German patent application 102010003523.8, a non-prepublished patent, discloses a locking device having an actuator with a latch, wherein the actuator is attached to a housing wall of a first component. A second component has a second housing wall. For locking purposes, the housing wall of the second component is pushed into an opening in the housing wall of the first component. Subsequently, the latch of the actuator is pushed through a hole of the housing wall of the first component and further into a hole or in a recess of the adjacent housing wall of the second component, so as to lock the two components together. In a motor vehicle is of particular importance that the components used are compact, especially as the number of electronic and electrical components in a motor vehicle continues to increase.

It is an object of the invention to be able to provide a compact locking device for a motor vehicle.

To achieve the object, a locking device comprises the features of the first claim. Advantageous embodiments emerge from the subclaims.

With the locking device according to claim 1, the connection between a first component and a second component to be locked. The connection between the two components can be released again after unlocking. The locking device comprises an actuator, which is arranged or attached adjacent to a housing wall of a first component. The locking device comprises a pivotally mounted lever which has a bolt. The lever can be pivoted by means of the actuator. The second component, for example, also has a housing wall. For locking purposes, the housing wall of the second component is pushed into an opening in the housing wall of the first component. Subsequently, the bolt of the lever is pushed by means of the actuator through a hole of the housing wall of the first component and further into a hole or in a recess of the adjacent housing wall of the second component, so as to lock the two components together. Alternatively or additionally, the actuator is used to move the bolt out of the locking position.

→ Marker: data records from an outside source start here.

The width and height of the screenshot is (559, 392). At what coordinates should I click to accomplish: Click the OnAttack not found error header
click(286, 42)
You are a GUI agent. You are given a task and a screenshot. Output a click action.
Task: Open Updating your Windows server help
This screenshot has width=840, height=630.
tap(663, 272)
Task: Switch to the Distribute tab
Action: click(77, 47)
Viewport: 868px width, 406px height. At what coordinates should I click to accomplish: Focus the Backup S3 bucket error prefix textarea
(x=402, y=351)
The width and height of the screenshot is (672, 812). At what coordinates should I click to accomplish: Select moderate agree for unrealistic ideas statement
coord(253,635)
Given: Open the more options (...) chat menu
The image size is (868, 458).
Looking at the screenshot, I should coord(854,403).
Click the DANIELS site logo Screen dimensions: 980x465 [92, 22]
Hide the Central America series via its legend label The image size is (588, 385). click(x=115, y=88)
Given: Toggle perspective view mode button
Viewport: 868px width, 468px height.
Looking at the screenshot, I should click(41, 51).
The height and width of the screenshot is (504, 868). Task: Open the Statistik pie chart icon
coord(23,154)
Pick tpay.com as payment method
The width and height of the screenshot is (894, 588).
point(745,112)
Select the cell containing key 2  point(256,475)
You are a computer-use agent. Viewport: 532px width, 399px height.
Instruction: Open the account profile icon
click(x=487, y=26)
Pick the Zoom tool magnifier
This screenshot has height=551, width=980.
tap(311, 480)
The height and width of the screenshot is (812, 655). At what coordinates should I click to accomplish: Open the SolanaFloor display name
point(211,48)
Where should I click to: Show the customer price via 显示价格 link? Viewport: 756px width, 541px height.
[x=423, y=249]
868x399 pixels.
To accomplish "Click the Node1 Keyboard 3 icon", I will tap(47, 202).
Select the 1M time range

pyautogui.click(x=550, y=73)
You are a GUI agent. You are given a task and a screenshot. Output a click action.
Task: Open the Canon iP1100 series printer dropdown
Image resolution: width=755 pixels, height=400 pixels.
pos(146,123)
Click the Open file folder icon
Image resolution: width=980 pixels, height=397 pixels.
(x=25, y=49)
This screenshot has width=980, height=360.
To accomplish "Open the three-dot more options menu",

The two components can then be released again only when the bolt has been moved back by means of the actuator. The movement of the bolt by means of the actuator can be done directly or indirectly. Becomes the bolt is moved directly by means of the actuator, a force generated by the actuator is transmitted to the bolt. If the bolt is indirectly moved by means of the actuator, then the force used to move the bolt is not from the actuator but, for example, from a preloaded spring. The actuator then allows, for example, by moving a bolt of the actuator only the desired movement of the bolt.

An actuator usually has an elongated shape. A bolt of such an actuator can in principle be moved parallel to this elongated shape between a moving out of the housing of the actuator out position and a moving into the housing position back and forth. If such a bolt is used for locking the two aforementioned components, the result is usually a relatively elongated and thus less compact form, which is formed by the first component and the actuator disposed thereon. Such an elongated shape can be avoided by providing the lever with the bolt. It is then possible to arrange an actuator rotated by 90 ° in comparison to the elongated design, which allows a more compact shape, ie a more compact installation space. This advantage justifies providing an additional component in the form of a lever together with bolts.

For locking the two components, more than one bolt may be provided. For example, two bolts may be mounted on the lever, which are moved indirectly or directly by the actuator to lock and / or unlock the two components together. At least one component is in one embodiment part of a motor vehicle and in particular the first component with the housing wall together with the adjoining actuator. The first component is in particular a charging device such as a Charging socket. The second component is then a charging device of a charging station, for example in the form of a charging plug.

Hereinafter, further advantages and refinements will be made clear with reference to the example charging device of an electric vehicle, that is to say a motor vehicle with an electric drive and a charging device of a charging station.

In one embodiment, the electrical contacts of a charging device of the motor vehicle are protected in one or more recesses. Corresponding, for example pin-shaped or rod-shaped contacts of a charging device of a charging station for the purpose of electrical contacting can thus be pushed into this recess (s). Around the one or more recess (s) there is an adjacent, in particular circumferential housing. Between the recess (s) and the adjacent housing so remains a gap-shaped, in particular the recess (s) encircling space into which a corresponding housing of a charging device of a charging station can be pushed. An actuator is externally mounted on the adjacent housing of the charging device of the electric vehicle. The bolt of the lever can be moved through the actuator in the adjacent housing through a corresponding opening for the purpose of locking the charging device of the charging station in particular vertically relative to the adjacent housing wall. The corresponding housing of the charging device of the charging station comprises a recess or a hole. In this recess or in this hole, the bolt enters, whereby the connection between the two charging devices is locked and the charging device of the charging station is secured against unauthorized removal. If a locked connection between the two charging devices are released, the bolt with the aid of the actuator from the recess or the hole of the housing Loading device of the charging station moves out. Subsequently, the charging device of the charging station can be removed. The same can apply to a further bolt if more than one bolt for locking is present.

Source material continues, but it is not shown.